Work required | Type each record below again, with the same words.

[Stored records]

------------

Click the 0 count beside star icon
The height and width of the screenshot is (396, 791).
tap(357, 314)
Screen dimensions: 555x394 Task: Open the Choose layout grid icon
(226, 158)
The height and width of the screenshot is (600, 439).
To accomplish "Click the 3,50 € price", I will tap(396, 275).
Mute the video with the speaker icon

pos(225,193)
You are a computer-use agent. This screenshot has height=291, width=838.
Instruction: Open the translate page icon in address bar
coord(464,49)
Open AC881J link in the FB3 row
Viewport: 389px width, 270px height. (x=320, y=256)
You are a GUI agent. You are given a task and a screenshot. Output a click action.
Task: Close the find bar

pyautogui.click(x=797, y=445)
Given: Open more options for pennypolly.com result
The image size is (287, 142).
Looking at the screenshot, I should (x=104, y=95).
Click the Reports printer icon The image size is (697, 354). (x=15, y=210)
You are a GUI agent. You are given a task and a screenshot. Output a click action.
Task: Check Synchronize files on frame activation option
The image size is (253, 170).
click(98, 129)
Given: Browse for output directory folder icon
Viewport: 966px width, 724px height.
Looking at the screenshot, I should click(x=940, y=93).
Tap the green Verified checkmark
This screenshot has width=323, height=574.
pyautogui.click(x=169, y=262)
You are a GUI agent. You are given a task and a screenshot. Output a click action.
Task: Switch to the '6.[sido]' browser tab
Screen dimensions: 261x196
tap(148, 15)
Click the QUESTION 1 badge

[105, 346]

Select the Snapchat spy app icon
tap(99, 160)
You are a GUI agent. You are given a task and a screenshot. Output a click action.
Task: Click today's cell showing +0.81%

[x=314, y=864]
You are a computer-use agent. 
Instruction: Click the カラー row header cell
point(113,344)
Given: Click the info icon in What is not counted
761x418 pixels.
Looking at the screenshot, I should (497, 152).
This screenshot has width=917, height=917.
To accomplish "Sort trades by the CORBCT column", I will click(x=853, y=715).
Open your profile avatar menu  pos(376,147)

------------

Task answer |
Click the 0 count beside star icon
The height and width of the screenshot is (396, 791).
tap(357, 314)
Screen dimensions: 555x394 Task: Open the Choose layout grid icon
(226, 158)
The height and width of the screenshot is (600, 439).
To accomplish "Click the 3,50 € price", I will tap(396, 275).
Mute the video with the speaker icon

pos(225,193)
You are a computer-use agent. This screenshot has height=291, width=838.
Instruction: Open the translate page icon in address bar
coord(464,49)
Open AC881J link in the FB3 row
Viewport: 389px width, 270px height. (x=320, y=256)
You are a GUI agent. You are given a task and a screenshot. Output a click action.
Task: Close the find bar

pyautogui.click(x=797, y=445)
Given: Open more options for pennypolly.com result
The image size is (287, 142).
Looking at the screenshot, I should (x=104, y=95).
Click the Reports printer icon The image size is (697, 354). (x=15, y=210)
You are a GUI agent. You are given a task and a screenshot. Output a click action.
Task: Check Synchronize files on frame activation option
The image size is (253, 170).
click(98, 129)
Given: Browse for output directory folder icon
Viewport: 966px width, 724px height.
Looking at the screenshot, I should click(x=940, y=93).
Tap the green Verified checkmark
This screenshot has width=323, height=574.
pyautogui.click(x=169, y=262)
You are a GUI agent. You are given a task and a screenshot. Output a click action.
Task: Switch to the '6.[sido]' browser tab
Screen dimensions: 261x196
tap(148, 15)
Click the QUESTION 1 badge

[105, 346]

Select the Snapchat spy app icon
tap(99, 160)
You are a GUI agent. You are given a task and a screenshot. Output a click action.
Task: Click today's cell showing +0.81%

[x=314, y=864]
You are a computer-use agent. 
Instruction: Click the カラー row header cell
point(113,344)
Given: Click the info icon in What is not counted
761x418 pixels.
Looking at the screenshot, I should (497, 152).
This screenshot has width=917, height=917.
To accomplish "Sort trades by the CORBCT column", I will click(x=853, y=715).
Open your profile avatar menu  pos(376,147)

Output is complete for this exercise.